→ Work instruction: Restate word for word the stretch of the text on private equity investment in South Africa's pharmaceutical market from "Natura, which produces" through "company in SA.".

→ Document section:

+---+

Business finance and its availability to the right investment opportunities are healthy in South Africa as evident from a string of recent Private equity investments in the pharmaceutical industry. In recent months, two local private equity firms have made large investments in this lucrative market — one in complementary and alternative medicines and the other in the generic HIV/Aids drugs market.
Investment opportunities in business plans from a wide variety of industries have been attracting interest from investors looking fro high returns on their money. Businesses both large and small have been on the receiving end of this phenomenon and the trend sees no signs of slowing down any time soon.
The alternative medicines market in SA has an annual turnover of R3,5bn , according to the Vitamins & Dietary Supplements Report.
For private equity company Coast2Coast, the acquisition of homeopathic company Natura, as well as Bioter Health and its sister company Consulting Microbiological Laboratory (CML), is part of a strategy to build and list a branded consumer goods company with annual after-tax earnings of R100m by 2011.
Coast2Coast subsidiary Bounty Brands expects to generate about 40% of its turnover through its health division .
Bioter Health and CML manufacture nutritional supplements. Their combined turnover is R50m/year.
Natura, which produces popular products like Rescue Remedy and Arnica, is projected to turn over R100m in 2010.
“The complementary and alternative medicines industry has shown significant year-on-year growth, with consumers turning more regularly to self-medication and health maintenance,” says Coast2Coast COO Cris Dillon.
The three companies acquired by Coast2Coast also supply about 400 homeopaths in SA and produce house brands for retailers.
Bounty Brands plans to become the largest complementary health products company in SA.

+---+

→ Source data:
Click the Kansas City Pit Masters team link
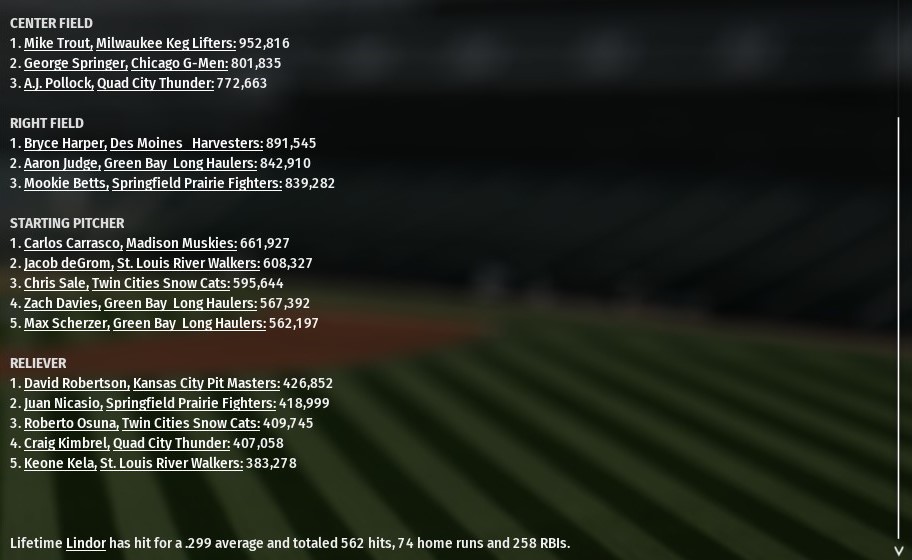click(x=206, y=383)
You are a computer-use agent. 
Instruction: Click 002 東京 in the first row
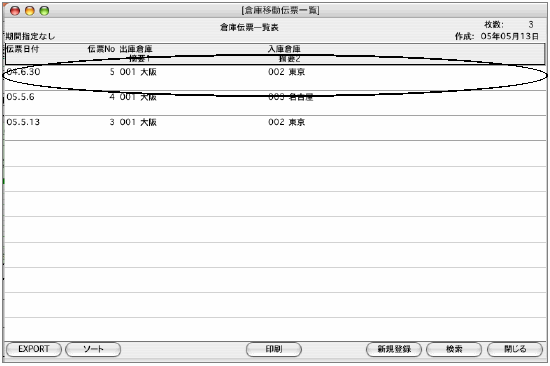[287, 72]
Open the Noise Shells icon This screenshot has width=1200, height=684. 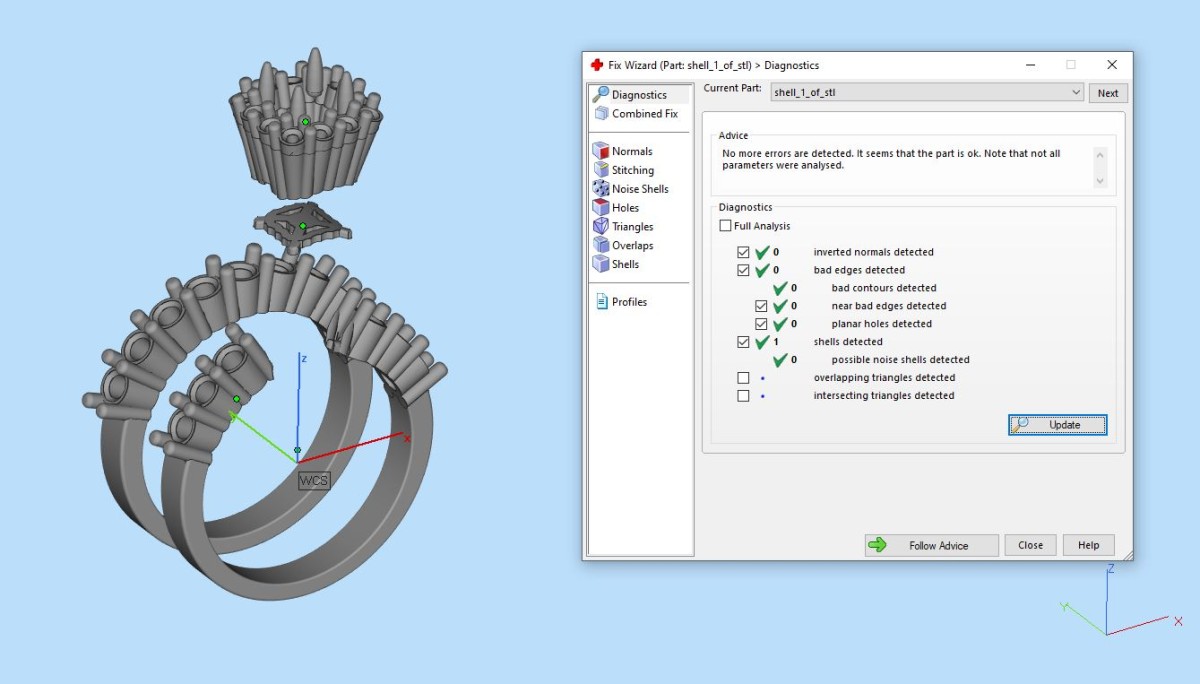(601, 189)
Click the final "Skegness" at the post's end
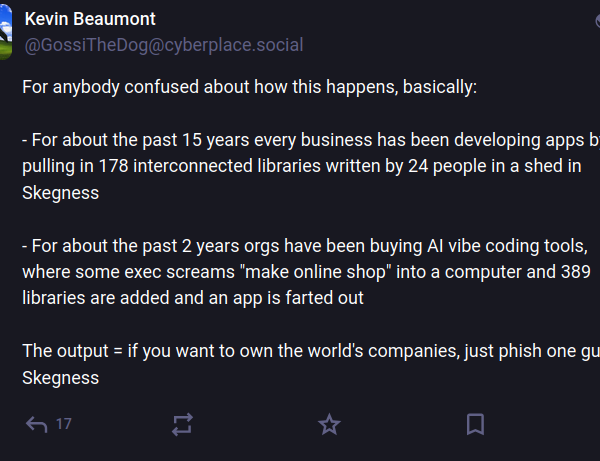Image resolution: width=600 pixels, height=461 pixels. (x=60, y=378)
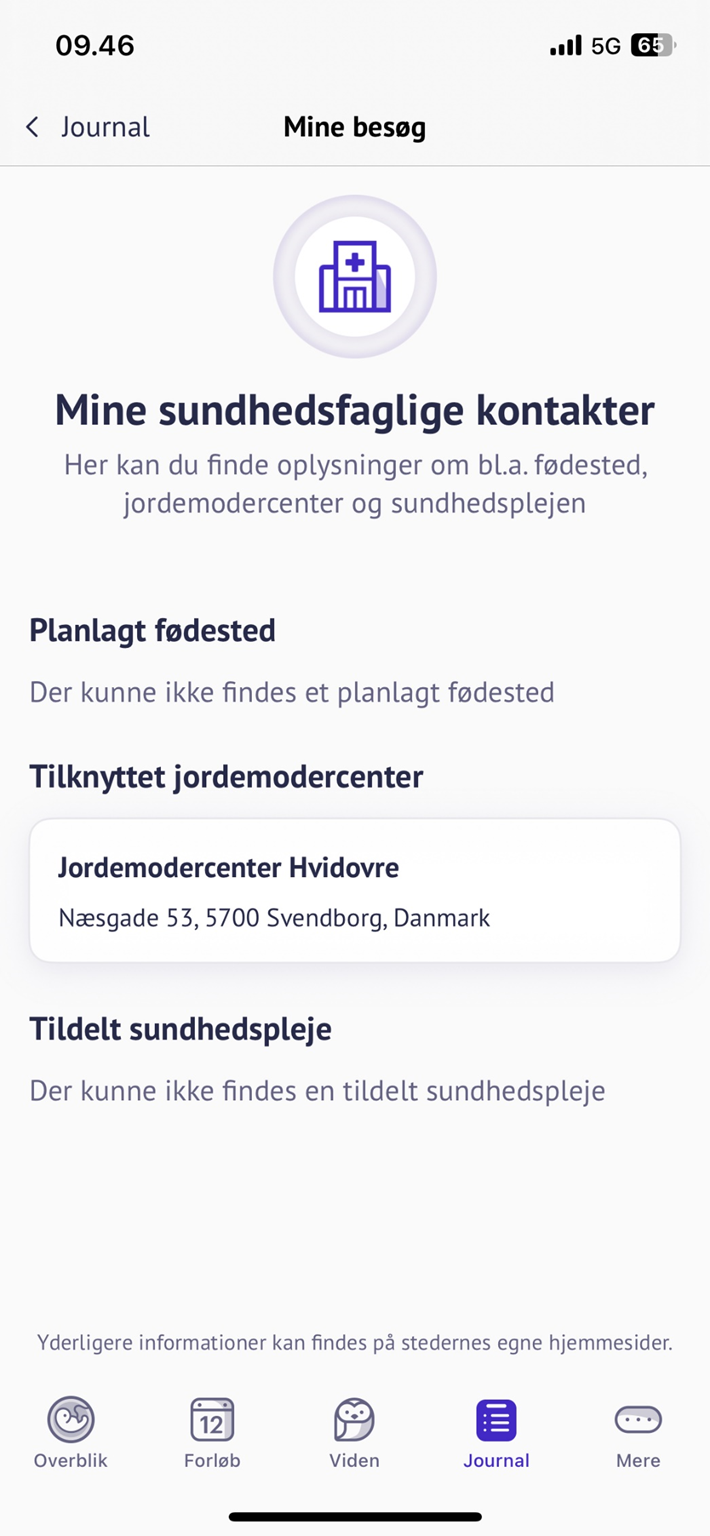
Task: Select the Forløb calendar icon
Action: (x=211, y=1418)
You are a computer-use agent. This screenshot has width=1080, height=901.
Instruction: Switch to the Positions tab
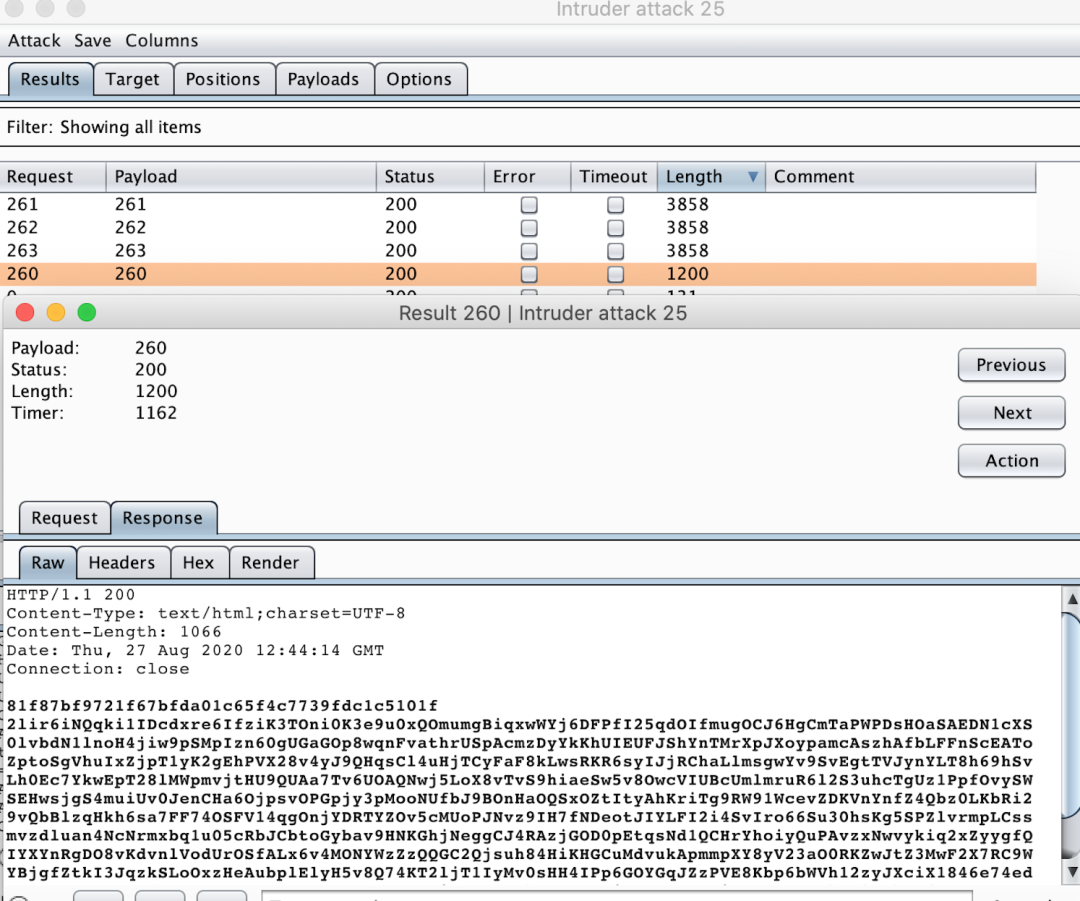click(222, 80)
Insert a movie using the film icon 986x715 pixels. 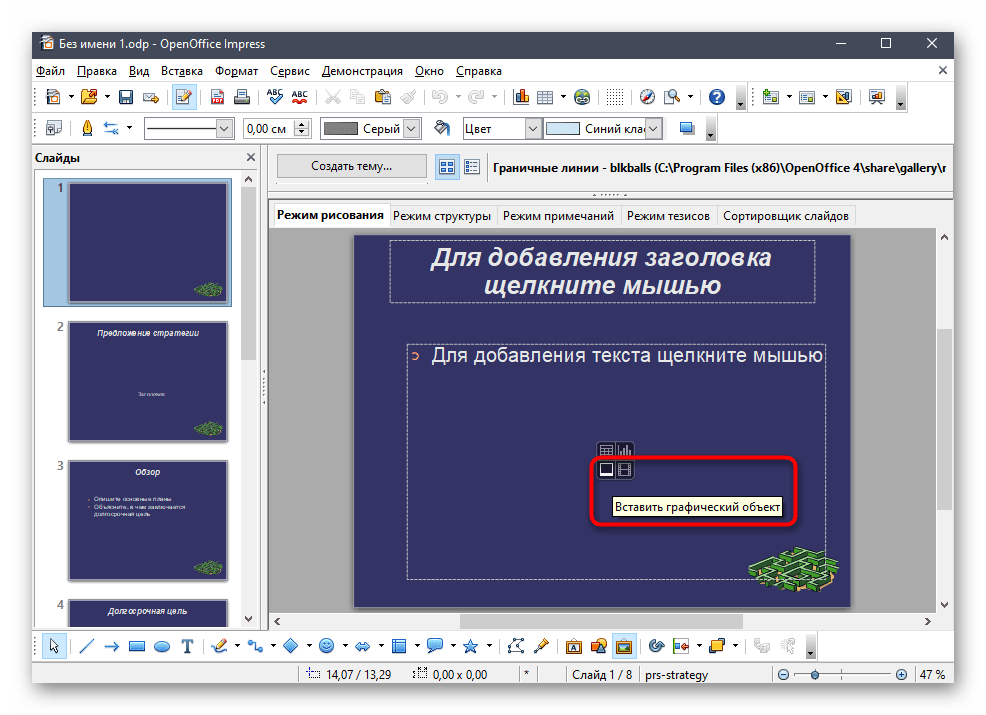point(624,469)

+---+

→ Response area:
Natura, which produces popular products like Rescue Remedy and Arnica, is projected to turn over R100m in 2010.
“The complementary and alternative medicines industry has shown significant year-on-year growth, with consumers turning more regularly to self-medication and health maintenance,” says Coast2Coast COO Cris Dillon.
The three companies acquired by Coast2Coast also supply about 400 homeopaths in SA and produce house brands for retailers.
Bounty Brands plans to become the largest complementary health products company in SA.